Realmente es arduo el problema. ¿Por qué hacer al novelista de peor condición que el pintor? Va éste, supongamos, a una sociedad o a un festín, adonde le convidan; mira en torno suyo; se fija en la cabeza del anfitrión, en las formas de alguna señorita que se sienta a su lado; vuelve a casa, coge los pinceles, y sin el menor escrúpulo pasa al lienzo lo que vio, y nadie le tacha de ingrato ni le califica de miserable. Pero que un escritor realista se resuelva a aprovechar el más mínimo detalle observado en casa de un amigo, hasta de un indiferente o enemigo jurado y diránle que rasga el velo de la vida privada, que viola el sagrado del hogar, y todo el mundo se dará por ofendido, y hasta le pondrán pleito, como a Zola, por el apellido de un personaje.
Claro está que el novelista digno de este nombre, al coger la pluma, no obedece a antipatías ni a rencores, ni ejerce una misión vengadora, ni es siquiera el satírico que aspira a clavar en la picota al individuo y a la sociedad. Su propósito es muy diverso: obedece a su musa, que le ordena estudiar, comprender y exponer la realidad que nos rodea. Así es que, volviendo a Daudet, lo que éste toma indistintamente de sus amigos o de sus adversarios, no es aquella verdad nimia que aun los biógrafos desdeñan, sino ciertos datos que son como el trozo de madera o hierro llamado alma en que los escultores apoyan y sustentan el barro al modelarlo: la armazón, digámoslo así. El nababo Jansoulet, por ejemplo, existió; pero Daudet, al escribirlo, conservó el fondo y modificó hartos pormenores.
Si en alguna novela de Daudet hay intención satírica, es en Los Reyes en el Destierro. El autor se propuso allí demostrar, y no sé si demostró; sé que el propósito se transparenta. Sin embargo, a fuer de consumado artista, evitó la caricatura y diseñó el nobilísimo y augusto contorno de la Reina de Iliria. El monárquico más monárquico no haría cosa tan bella.
Además del mundo parisiense descuella Daudet en describir su provincia con donaire singular. Conoce a los meridionales; y ya nos cuente la burlesca epopeya de Tartarín de Tarascón el Quijote de Gascuña, que sale de su villa natal resuelto a matar leones en las africanas selvas, y sólo consigue cazar a un pollino y rematar a un león viejo, ciego y agonizante; ya perfile con trazos tan genuinos y fisonomía tan regional al tamborilero de Numa Roumestan, o al mismo Numa, carácter soberano que lleva el sello indeleble de una localidad, siempre nos hará sonreír Daudet, y nos conmoverá siempre.

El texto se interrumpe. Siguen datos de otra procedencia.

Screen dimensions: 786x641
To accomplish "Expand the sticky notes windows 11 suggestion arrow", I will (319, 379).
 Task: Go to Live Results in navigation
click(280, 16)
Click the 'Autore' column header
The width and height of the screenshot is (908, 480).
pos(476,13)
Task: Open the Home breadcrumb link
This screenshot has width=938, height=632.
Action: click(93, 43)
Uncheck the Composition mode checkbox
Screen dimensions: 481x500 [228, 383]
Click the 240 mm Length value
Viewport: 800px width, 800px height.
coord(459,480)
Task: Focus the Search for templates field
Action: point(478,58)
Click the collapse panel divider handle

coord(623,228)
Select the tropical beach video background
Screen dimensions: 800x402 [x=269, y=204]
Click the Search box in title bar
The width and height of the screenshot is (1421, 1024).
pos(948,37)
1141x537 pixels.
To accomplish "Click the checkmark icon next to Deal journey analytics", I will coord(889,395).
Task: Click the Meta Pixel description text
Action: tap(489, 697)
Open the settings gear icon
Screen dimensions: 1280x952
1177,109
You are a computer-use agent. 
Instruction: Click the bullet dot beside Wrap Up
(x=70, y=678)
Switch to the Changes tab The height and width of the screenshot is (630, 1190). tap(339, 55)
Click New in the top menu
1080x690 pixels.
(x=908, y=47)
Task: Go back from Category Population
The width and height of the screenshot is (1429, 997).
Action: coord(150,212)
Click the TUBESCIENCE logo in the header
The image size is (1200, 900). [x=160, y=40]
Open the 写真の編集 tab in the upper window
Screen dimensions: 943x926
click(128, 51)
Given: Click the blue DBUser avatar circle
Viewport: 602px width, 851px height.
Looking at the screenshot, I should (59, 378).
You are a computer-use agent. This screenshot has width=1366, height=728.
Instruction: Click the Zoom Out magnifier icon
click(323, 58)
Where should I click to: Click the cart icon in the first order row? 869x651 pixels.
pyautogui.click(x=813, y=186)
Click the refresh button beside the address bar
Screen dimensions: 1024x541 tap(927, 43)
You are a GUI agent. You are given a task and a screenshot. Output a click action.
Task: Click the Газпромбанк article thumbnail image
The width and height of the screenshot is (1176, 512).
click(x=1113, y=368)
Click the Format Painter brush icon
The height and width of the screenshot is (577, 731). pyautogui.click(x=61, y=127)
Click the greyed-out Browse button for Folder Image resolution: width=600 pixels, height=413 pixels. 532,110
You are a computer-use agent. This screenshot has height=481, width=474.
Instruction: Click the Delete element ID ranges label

Opina Zola que Daudet está providencialmente destinado a reconciliar al público con la escuela naturalista, mediante las dotes con que se capta las simpatías del lector, y las cualidades que le abren puertas cerradas para Zola; las del hogar doméstico, las de la elegante biblioteca de palo de rosa, adorno del gabinete de las damas. Tengo para mí que esas puertas no se franquearán jamás a todas las obras de Zola, aunque envíe delante a cien Daudets allanando obstáculos. Daudet pertenece a la misma escuela que Zola, es cierto; pero se contenta con acusar la musculatura de la realidad, mientras el otro la desuella con sus dedos de hierro y la presenta al lector en láminas clínicas. Pocos estantes de palo de rosa gemirán bajo el peso de Pot-Bouille.
Alfonso Daudet posee una colaboradora, que es su mujer, autora también de algún libro. ¿Quién sabe si a tan blando influjo se deberá el que Daudet huya de extremar el método naturalista y se mantenga —según reconoce con generosa imparcialidad Zola— en el punto crítico donde acaba la poesía y comienza la verdad?